#### Input material:
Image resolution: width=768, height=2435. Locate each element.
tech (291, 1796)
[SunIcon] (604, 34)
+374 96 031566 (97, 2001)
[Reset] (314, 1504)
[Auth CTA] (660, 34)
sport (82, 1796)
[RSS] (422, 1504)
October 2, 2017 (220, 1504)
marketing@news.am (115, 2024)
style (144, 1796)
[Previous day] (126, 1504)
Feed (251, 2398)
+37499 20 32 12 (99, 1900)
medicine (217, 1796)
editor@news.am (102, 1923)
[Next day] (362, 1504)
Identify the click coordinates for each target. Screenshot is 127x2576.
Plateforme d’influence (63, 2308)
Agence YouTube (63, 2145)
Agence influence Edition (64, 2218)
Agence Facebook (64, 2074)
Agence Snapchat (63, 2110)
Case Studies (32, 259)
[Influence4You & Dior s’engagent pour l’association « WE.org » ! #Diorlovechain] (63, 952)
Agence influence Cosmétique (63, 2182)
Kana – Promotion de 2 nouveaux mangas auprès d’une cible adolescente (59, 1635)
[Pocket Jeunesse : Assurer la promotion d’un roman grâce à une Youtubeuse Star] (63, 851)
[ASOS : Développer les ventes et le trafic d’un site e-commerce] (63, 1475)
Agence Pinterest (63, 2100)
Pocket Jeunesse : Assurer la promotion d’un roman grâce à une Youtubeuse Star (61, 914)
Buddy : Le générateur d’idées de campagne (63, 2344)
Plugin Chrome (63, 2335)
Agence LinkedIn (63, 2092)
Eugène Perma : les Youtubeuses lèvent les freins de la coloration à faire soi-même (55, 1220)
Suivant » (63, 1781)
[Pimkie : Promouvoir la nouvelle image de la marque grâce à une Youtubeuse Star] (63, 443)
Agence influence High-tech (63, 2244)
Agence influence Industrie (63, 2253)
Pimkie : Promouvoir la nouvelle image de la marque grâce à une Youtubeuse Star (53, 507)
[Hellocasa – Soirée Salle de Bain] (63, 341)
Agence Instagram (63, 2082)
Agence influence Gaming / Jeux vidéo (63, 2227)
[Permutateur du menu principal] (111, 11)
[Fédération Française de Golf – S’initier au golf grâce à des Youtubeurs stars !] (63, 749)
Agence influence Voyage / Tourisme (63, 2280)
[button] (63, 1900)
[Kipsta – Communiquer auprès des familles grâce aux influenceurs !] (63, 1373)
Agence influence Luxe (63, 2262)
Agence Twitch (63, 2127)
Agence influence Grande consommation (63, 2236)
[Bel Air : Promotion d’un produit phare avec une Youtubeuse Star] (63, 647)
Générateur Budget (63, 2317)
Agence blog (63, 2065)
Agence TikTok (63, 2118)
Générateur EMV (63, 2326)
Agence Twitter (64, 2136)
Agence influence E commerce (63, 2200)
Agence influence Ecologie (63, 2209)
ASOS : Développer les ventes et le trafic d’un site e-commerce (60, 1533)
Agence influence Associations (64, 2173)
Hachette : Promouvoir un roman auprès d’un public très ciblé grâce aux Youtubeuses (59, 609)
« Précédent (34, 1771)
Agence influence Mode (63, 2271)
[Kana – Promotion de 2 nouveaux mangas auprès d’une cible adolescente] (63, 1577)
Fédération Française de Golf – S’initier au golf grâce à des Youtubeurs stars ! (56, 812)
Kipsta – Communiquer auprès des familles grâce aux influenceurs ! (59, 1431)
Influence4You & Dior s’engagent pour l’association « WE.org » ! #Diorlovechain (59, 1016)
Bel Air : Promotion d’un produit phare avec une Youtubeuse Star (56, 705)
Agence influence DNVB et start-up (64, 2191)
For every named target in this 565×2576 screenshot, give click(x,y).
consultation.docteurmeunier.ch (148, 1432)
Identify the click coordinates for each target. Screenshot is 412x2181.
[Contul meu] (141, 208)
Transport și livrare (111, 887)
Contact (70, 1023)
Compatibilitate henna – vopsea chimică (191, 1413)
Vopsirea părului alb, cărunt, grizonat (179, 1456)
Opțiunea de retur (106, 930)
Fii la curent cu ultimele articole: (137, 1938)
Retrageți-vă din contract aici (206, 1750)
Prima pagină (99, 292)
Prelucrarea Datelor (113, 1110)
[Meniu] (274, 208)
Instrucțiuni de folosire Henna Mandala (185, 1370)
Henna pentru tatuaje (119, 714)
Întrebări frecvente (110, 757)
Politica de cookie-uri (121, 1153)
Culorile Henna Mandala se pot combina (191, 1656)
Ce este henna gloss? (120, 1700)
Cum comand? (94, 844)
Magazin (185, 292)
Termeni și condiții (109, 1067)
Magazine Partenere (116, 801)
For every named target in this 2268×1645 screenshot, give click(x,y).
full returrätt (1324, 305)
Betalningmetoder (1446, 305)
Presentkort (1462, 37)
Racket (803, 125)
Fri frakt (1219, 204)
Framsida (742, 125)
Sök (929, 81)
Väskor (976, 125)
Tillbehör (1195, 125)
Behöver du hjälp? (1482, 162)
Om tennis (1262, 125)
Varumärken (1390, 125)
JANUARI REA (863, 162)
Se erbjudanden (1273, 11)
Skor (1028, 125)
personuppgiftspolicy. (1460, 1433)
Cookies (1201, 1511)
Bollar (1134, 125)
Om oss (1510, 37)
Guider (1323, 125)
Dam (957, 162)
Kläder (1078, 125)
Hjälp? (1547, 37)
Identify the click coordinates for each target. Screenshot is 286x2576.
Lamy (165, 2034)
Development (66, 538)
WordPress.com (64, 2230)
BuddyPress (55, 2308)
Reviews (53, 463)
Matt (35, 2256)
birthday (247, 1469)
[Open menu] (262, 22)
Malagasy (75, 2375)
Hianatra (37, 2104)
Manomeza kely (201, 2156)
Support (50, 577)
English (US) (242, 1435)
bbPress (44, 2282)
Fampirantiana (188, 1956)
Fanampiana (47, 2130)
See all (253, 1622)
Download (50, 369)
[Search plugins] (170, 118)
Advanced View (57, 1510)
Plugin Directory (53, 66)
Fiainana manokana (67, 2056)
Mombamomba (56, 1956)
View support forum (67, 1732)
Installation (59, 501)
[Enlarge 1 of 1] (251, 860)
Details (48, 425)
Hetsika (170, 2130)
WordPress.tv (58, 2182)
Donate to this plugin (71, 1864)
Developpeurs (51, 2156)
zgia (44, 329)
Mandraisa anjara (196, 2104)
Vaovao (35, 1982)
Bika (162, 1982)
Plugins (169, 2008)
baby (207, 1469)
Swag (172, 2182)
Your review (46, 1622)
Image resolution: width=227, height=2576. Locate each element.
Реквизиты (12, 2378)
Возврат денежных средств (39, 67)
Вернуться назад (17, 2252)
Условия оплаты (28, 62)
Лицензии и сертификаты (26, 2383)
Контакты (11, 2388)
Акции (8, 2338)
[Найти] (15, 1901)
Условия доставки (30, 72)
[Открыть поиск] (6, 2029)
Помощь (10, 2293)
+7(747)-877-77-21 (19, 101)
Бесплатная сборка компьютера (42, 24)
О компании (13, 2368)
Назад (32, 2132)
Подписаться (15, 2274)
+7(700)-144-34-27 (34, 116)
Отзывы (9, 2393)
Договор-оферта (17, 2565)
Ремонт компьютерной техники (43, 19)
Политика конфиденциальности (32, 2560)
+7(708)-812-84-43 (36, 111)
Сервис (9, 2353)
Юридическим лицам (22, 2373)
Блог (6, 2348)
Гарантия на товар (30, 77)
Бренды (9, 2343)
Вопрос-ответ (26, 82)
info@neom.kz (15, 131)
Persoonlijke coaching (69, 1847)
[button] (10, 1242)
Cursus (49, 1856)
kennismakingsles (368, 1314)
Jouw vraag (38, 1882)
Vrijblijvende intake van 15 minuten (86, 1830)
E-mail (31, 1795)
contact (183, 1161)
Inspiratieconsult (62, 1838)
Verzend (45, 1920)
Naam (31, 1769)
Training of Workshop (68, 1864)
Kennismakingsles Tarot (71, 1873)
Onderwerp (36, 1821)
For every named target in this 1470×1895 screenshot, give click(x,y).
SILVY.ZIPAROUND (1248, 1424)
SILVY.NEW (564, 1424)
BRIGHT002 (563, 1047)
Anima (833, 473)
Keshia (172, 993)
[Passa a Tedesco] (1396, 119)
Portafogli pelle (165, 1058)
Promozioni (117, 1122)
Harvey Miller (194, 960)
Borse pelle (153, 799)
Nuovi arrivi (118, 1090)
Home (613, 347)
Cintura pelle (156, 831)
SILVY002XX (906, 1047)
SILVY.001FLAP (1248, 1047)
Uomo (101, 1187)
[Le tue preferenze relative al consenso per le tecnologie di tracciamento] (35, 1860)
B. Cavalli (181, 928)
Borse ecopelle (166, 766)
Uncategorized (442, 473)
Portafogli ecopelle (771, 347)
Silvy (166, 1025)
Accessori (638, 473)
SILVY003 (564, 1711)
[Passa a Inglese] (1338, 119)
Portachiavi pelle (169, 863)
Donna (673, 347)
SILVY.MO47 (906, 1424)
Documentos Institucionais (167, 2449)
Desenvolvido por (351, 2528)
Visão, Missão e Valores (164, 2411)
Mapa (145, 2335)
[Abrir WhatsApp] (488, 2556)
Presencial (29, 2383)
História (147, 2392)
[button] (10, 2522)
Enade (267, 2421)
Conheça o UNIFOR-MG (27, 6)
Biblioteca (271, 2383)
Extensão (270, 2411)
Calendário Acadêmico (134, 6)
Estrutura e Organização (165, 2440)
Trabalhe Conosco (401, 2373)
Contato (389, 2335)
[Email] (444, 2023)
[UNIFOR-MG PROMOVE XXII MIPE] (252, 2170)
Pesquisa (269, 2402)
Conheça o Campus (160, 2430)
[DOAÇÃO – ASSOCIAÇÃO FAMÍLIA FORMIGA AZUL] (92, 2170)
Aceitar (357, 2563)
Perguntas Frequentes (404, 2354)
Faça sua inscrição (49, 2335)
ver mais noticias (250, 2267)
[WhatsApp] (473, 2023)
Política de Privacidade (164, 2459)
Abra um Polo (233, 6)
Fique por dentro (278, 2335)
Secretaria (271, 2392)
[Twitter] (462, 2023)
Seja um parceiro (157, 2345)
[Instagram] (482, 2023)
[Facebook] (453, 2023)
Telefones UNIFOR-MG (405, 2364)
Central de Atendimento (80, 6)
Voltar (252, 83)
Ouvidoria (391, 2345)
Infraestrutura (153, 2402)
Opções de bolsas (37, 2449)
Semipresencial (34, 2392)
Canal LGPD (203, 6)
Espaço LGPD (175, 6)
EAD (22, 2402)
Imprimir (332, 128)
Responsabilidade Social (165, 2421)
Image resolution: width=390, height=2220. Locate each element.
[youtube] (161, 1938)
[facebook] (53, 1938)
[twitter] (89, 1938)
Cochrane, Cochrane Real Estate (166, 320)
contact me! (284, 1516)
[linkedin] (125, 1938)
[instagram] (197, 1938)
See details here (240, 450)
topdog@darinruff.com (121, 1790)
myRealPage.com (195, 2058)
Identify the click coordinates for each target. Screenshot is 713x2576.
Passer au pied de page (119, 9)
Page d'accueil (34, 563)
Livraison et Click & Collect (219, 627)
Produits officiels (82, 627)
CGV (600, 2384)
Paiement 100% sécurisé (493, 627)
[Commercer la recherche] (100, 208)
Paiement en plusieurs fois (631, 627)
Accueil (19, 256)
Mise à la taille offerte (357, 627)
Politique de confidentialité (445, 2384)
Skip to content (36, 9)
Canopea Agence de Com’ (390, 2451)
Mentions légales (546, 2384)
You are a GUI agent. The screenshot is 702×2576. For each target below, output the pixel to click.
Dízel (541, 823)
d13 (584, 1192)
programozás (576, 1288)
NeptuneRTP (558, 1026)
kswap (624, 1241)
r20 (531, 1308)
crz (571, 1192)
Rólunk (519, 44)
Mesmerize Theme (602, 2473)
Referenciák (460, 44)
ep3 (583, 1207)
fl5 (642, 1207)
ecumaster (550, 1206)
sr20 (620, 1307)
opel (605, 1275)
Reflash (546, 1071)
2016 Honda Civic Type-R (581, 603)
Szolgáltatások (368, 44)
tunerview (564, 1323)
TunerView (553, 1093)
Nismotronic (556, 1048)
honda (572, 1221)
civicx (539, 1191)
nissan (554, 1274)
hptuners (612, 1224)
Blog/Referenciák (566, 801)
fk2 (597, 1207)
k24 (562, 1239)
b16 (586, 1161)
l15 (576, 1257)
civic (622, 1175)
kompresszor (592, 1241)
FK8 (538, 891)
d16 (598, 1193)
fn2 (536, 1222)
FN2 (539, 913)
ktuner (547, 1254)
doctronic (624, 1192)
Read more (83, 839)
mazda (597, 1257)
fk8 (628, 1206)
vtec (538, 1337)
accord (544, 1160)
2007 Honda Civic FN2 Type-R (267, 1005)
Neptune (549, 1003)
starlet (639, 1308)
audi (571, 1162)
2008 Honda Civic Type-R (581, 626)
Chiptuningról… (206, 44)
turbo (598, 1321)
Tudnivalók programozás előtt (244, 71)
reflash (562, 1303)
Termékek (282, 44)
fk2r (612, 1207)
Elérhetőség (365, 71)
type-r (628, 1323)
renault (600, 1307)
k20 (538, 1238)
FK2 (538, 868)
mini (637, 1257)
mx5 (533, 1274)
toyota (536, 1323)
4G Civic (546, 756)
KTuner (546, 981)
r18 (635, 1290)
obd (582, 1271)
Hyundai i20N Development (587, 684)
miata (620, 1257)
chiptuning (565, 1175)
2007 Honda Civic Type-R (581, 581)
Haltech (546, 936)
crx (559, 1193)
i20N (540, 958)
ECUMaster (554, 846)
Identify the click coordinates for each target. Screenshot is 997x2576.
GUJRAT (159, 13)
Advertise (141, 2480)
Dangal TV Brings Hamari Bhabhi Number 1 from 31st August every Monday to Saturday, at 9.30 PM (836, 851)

#### Work order:
Please copy, without any change, the lines of the material from the first through the one containing "Agence LinkedIn (63, 2092)". Write nothing else.

#### Written solution:
Image resolution: width=768, height=2435. Locate each element.
tech (291, 1796)
[SunIcon] (604, 34)
+374 96 031566 (97, 2001)
[Reset] (314, 1504)
[Auth CTA] (660, 34)
sport (82, 1796)
[RSS] (422, 1504)
October 2, 2017 (220, 1504)
marketing@news.am (115, 2024)
style (144, 1796)
[Previous day] (126, 1504)
Feed (251, 2398)
+37499 20 32 12 (99, 1900)
medicine (217, 1796)
editor@news.am (102, 1923)
[Next day] (362, 1504)
Identify the click coordinates for each target. Screenshot is 127x2576.
Plateforme d’influence (63, 2308)
Agence YouTube (63, 2145)
Agence influence Edition (64, 2218)
Agence Facebook (64, 2074)
Agence Snapchat (63, 2110)
Case Studies (32, 259)
[Influence4You & Dior s’engagent pour l’association « WE.org » ! #Diorlovechain] (63, 952)
Agence influence Cosmétique (63, 2182)
Kana – Promotion de 2 nouveaux mangas auprès d’une cible adolescente (59, 1635)
[Pocket Jeunesse : Assurer la promotion d’un roman grâce à une Youtubeuse Star] (63, 851)
[ASOS : Développer les ventes et le trafic d’un site e-commerce] (63, 1475)
Agence Pinterest (63, 2100)
Pocket Jeunesse : Assurer la promotion d’un roman grâce à une Youtubeuse Star (61, 914)
Buddy : Le générateur d’idées de campagne (63, 2344)
Plugin Chrome (63, 2335)
Agence LinkedIn (63, 2092)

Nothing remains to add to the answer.